Berlandaskan firman Allah SWT dalam Al-Qur’an Surah Al-Maidah ayat 2 tentang perintah tolong-menolong dalam kebajikan dan takwa, lima orang relawan berangkat dari Cianjur menuju Sumatera Barat dengan satu tujuan: menyalurkan bantuan dan menjaga kepercayaan masyarakat yang telah menitipkan donasi.
Apih Moelder Salah satu Relawan ERI Mengatakan,Perjalanan tersebut tidak hanya menjadi perjalanan fisik, tetapi juga perjalanan batin. Bantuan yang dibawa bukan sekadar barang, melainkan titipan doa dan harapan agar para penyintas bencana dapat kembali bangkit dari keterpurukan.
Menurut Apih, Lokasi pertama yang dikunjungi adalah Kampung Batu Busuk, Kelurahan Lambung Bukit, Kecamatan Pauh, Kota Padang, pada Rabu, 24 Desember 2025. Wilayah tersebut masih berada dalam fase tanggap darurat pascabanjir bandang. Kondisi di lapangan menunjukkan kerusakan yang cukup parah, mulai dari permukiman warga yang tertimbun lumpur dan material kayu, hingga area persawahan yang rusak dan tidak lagi dapat difungsikan, ucapnya pada Selasa (6/1/26).

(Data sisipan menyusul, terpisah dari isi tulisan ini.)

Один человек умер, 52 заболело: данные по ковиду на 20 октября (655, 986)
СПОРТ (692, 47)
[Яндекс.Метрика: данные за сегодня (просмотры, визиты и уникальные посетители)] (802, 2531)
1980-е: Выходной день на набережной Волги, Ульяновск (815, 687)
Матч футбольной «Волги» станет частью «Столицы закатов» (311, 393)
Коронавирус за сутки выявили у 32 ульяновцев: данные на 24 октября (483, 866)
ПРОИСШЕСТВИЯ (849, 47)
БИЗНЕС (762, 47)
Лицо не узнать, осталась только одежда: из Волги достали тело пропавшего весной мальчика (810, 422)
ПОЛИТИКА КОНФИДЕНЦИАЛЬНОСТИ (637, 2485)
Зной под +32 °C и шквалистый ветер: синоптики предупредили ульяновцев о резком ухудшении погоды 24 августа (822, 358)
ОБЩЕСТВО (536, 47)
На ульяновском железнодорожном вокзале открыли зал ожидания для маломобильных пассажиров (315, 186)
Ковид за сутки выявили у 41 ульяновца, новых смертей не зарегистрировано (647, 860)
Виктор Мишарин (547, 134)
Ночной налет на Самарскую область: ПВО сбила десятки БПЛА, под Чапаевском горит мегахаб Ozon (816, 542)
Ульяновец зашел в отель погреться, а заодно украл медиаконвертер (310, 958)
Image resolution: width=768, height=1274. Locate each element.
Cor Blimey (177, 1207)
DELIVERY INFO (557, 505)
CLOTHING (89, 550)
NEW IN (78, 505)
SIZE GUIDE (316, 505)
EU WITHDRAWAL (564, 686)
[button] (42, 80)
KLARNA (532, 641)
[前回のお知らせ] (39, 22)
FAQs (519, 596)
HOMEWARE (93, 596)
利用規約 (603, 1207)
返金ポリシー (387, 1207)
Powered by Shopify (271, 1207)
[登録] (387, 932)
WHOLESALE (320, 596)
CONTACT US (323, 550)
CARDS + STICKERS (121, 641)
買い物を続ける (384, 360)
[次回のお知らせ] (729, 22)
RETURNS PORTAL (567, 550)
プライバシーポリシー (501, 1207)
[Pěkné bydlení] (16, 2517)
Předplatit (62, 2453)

Dari Kota Padang, tim relawan melanjutkan perjalanan sekitar lima jam menuju lokasi kedua di Kampung Pasanggiang, Jorong Perhimpunan, Nagari Talu, Kecamatan Talamau, Kabupaten Pasaman Barat. Selama dua hari, relawan tinggal di rumah warga setempat dan menyaksikan langsung dampak longsor yang menyebabkan rumah tertimbun, jembatan putus, serta keterbatasan akses komunikasi akibat minimnya sinyal.
Di wilayah ini, relawan menyalurkan ratusan kilogram beras, melakukan kegiatan trauma healing, serta membagikan paket jajanan untuk anak-anak terdampak bencana.
Lokasi ketiga berada di Kabupaten Agam, tepatnya di Salareh Aia Timur, Kecamatan Palembayan. Selama tiga hari, relawan mendirikan dapur umum dan menyalurkan berbagai bantuan, di antaranya beras, ratusan paket perlengkapan sekolah berupa tas, seragam, alat tulis, Al-Qur’an, serta paket jajanan anak.
Selain itu, relawan juga memberikan bantuan biaya kontrakan rumah selama satu tahun bagi warga terdampak, serta perlengkapan rumah tangga seperti kasur, kompor, tabung gas, dan sembako. Wilayah ini dinilai sebagai salah satu lokasi dengan tingkat kerusakan paling parah selama misi kemanusiaan berlangsung.
Pada hari terakhir, Jumat, 3 Januari 2026, tim kembali ke wilayah Batu Busuk, Kecamatan Pauh, Kota Padang, untuk menyalurkan bantuan lanjutan berupa beras dan paket jajanan anak.
Misi kemanusiaan ini dilaksanakan bukan untuk mencari pengakuan, melainkan sebagai wujud tanggung jawab dalam menjaga amanah masyarakat. Relawan menegaskan bahwa kehadiran di tengah warga terdampak bencana adalah bentuk penghormatan terhadap penderitaan sesama dan komitmen untuk menunaikan kepercayaan dengan sepenuh hati.